The parties to this action are both foreign corporations authorized to transact, and engaged in, business in this State. Defendant is incorporated’ under the laws of New York, and had been for years engaged in the junk business, dealing in scrap iron, steel, and other metals, having yards for that purpose located at Mt. Elliott avenue and Franklin street, in [266]*266the city of Detroit, where it maintains a force of employees. Plaintiff is a Vermont insurance company, with an agency in Detroit, and as a part of its regular business insures employers against liability for accidents to their employees. It on June 28, 1910, first issued defendant a policy of that nature, designated “Manufacturer’s Employees’ Liability Policy,” insuring defendant against liability for accidents to its employees at said yards, which after a time was surrendered and canceled, the premium rate having been increased, and a new policy of like kind, dated September 8, 1910, was issued in its place, which is the one directly involved here.

This policy, as the one preceding it, was issued “in consideration of the premium and the statements set forth in the application” for it, expressly providing as one of its conditions that:

“No assignment of interest, voluntary or otherwise, and no erasure or change of this policy as originally printed, or waiver of any of its terms, conditions or statements, shall be valid unless indorsed hereon and signed by the president, one of the vice presidents, or one of the secretaries of the company. Notice to or knowledge by any agent or other person shall not be held to effect a waiver of any of the terms, conditions or statements hereof.”

Defendant’s written application for said insurance, which was attached to and made á part of the policy, contained the following:

“No company has canceled or refused to issue any liability, elevator, or boiler insurance to the insured during the past three years, except as follows: None.”

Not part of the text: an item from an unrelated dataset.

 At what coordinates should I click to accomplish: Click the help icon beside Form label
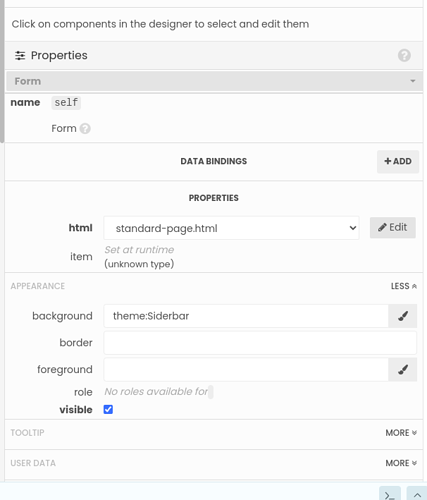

Between August 16, 1910, and October 7, 1911, inclusive, several of defendant’s employees suffered accidental injuries, two of which resulted in death. Plaintiff without objection assumed the burden of adjusting, or litigating, defendant’s liabilities by reason [267]*267of such accidents, and paying damages when determined, according to the terms of its policy, until July 30, 1911, when learning for the first time, as was claimed, that defendant’s application was untruthful, it caused the following letter to be written by its attorney and sent to defendant:

Detroit, Mich., August 1,1911. “R. L. Ginsburg Sons’ Company,
“542 Franklin Street,
“Detroit, Mich.
“Dear Sirs:
“I write you on behalf of the American Fidelity Company, regarding the manufacturer’s liability policy issued to you on June 28,1910. This policy was issued by the company to you in consideration of certain statements set forth in your application, a copy of which application was a part of the policy. The application sets forth that the insurance applied for was to be based upon certain statement of facts, which statement was made as a warranty. Statement 14: ‘No company has canceled or refused to issue any liability, elevator, or boiler insurance to the insured during the past three years, except as follows: None.’
“Relying upon the correctness of this statement, the company issued this policy to you. We learned yesterday that your liability policy in the London Guarantee & Accident Company, which covered the period from August 4, 1909, noon, to August 4, 1910, noon, was canceled by the London Guarantee & Accident Company on or about June 22, 1910, the cancellation to become effective June 28, 1910.
“The American Fidelity Company wishes me to notify you that it must stand upon the warranty contained in your application for its policy, and does not therefore consider itself obligated under its policy to furnish the protection otherwise provided for.”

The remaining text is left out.